Exercise
Copy out exactly, and only, the lines from the one containing "Task: Click the clipboard icon beside Détail" through the end of the entries. No pictures.
::: Records shown :::
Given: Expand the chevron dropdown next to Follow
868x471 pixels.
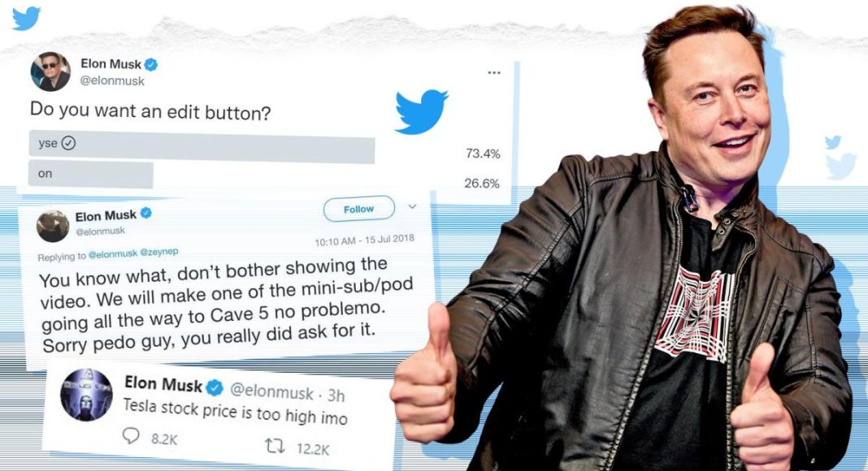Looking at the screenshot, I should tap(412, 207).
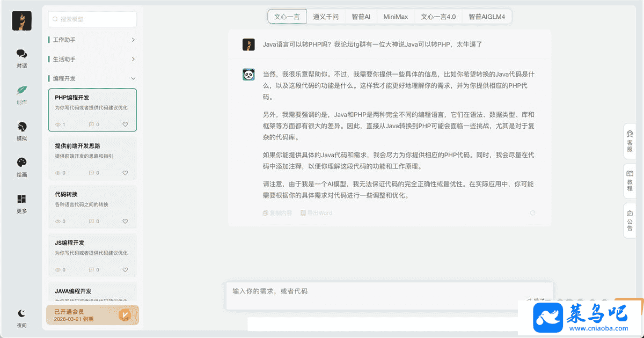Switch to the 通义千问 model tab
This screenshot has width=644, height=338.
coord(326,17)
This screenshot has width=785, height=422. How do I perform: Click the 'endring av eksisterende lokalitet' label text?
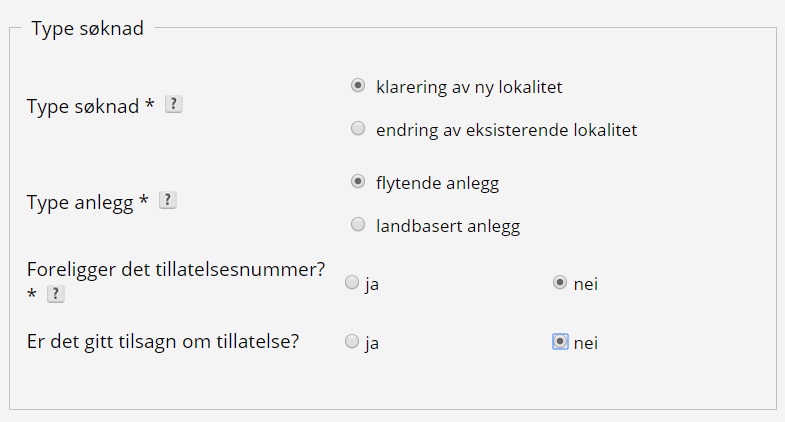(x=506, y=130)
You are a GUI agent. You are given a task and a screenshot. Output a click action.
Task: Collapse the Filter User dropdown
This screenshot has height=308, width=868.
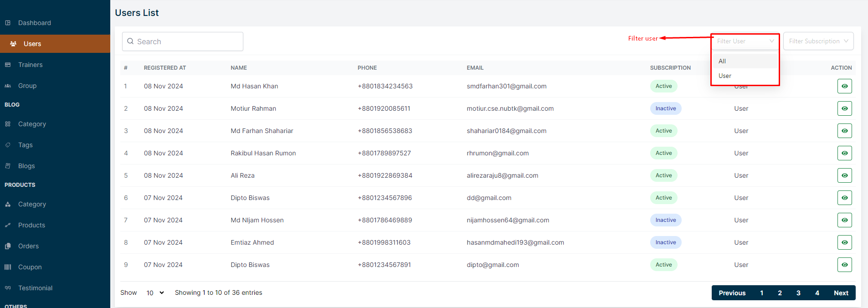[x=771, y=41]
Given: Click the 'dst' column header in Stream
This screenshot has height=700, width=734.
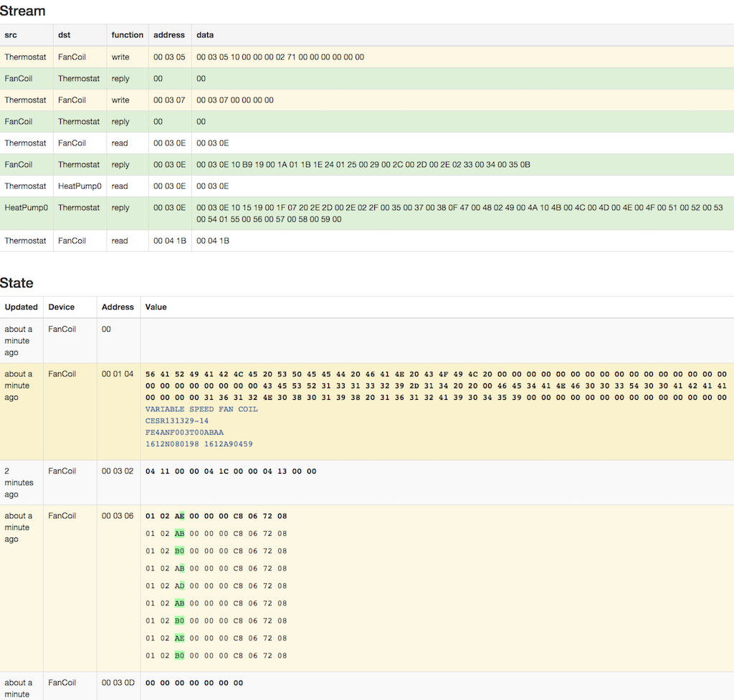Looking at the screenshot, I should pyautogui.click(x=64, y=35).
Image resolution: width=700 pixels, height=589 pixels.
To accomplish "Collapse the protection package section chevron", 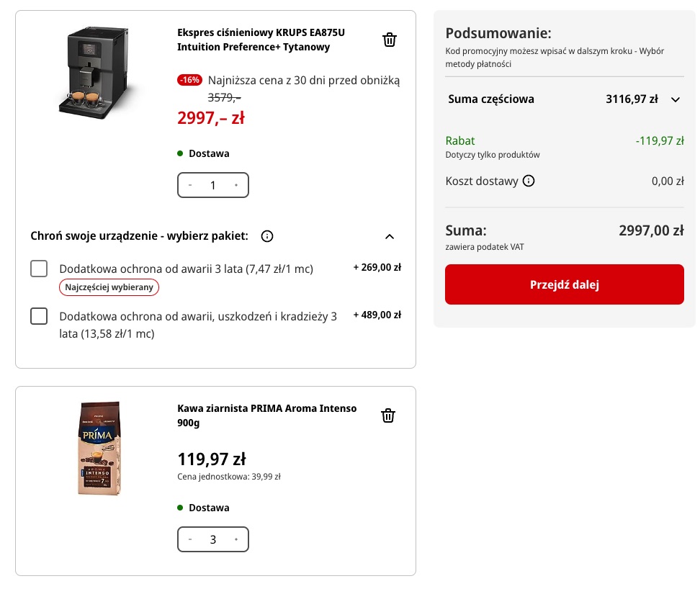I will tap(390, 236).
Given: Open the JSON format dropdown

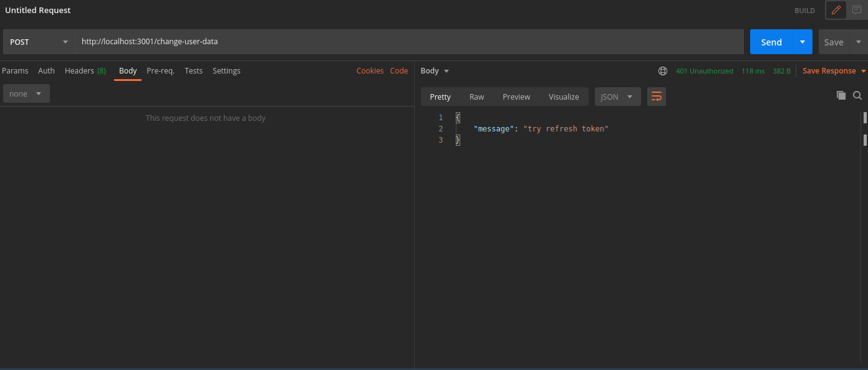Looking at the screenshot, I should click(617, 97).
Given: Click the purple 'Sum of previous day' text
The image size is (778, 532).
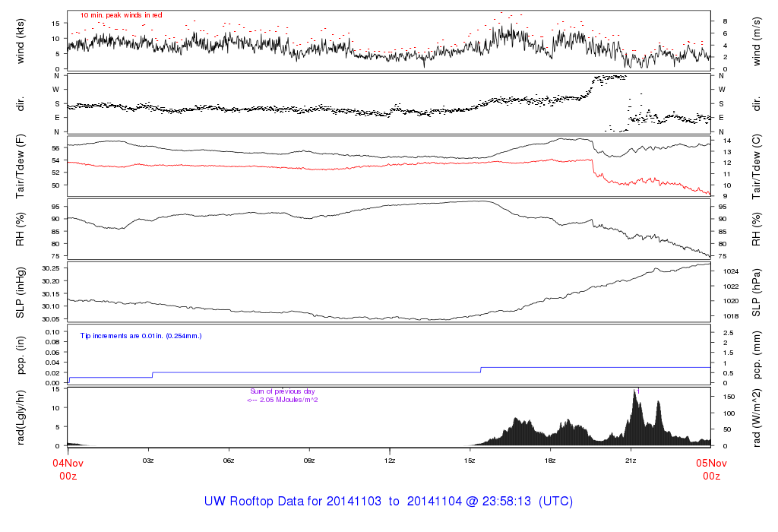Looking at the screenshot, I should pos(282,392).
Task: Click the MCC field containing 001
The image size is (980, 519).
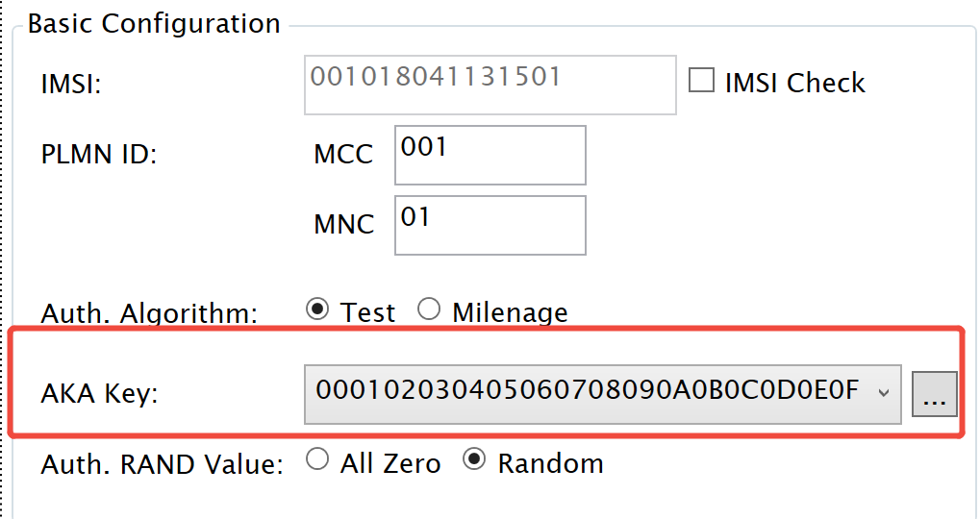Action: [490, 155]
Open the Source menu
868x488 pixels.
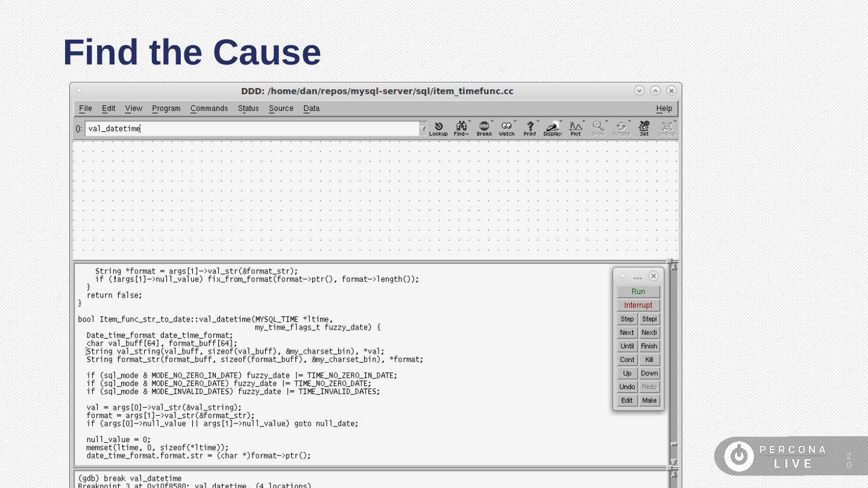tap(281, 108)
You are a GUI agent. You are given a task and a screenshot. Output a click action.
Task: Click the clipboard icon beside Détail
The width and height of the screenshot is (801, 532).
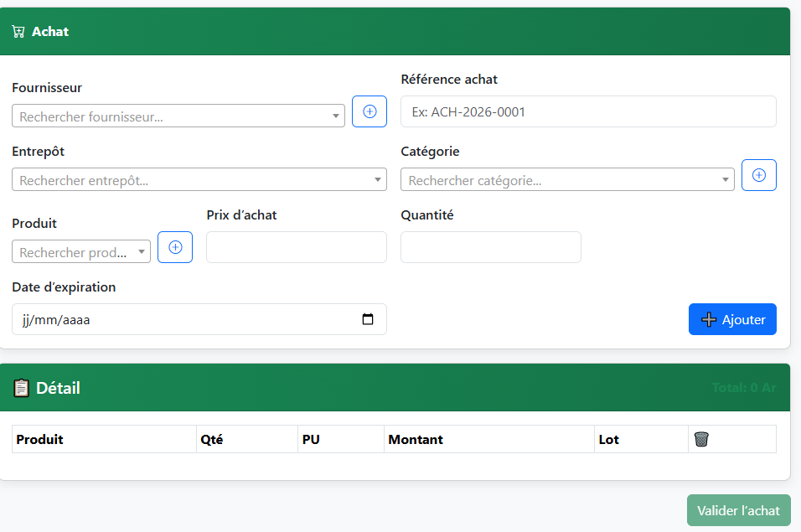click(x=21, y=388)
:::
Answer to the exercise
Task: Click the clipboard icon beside Détail
The width and height of the screenshot is (801, 532).
click(x=21, y=388)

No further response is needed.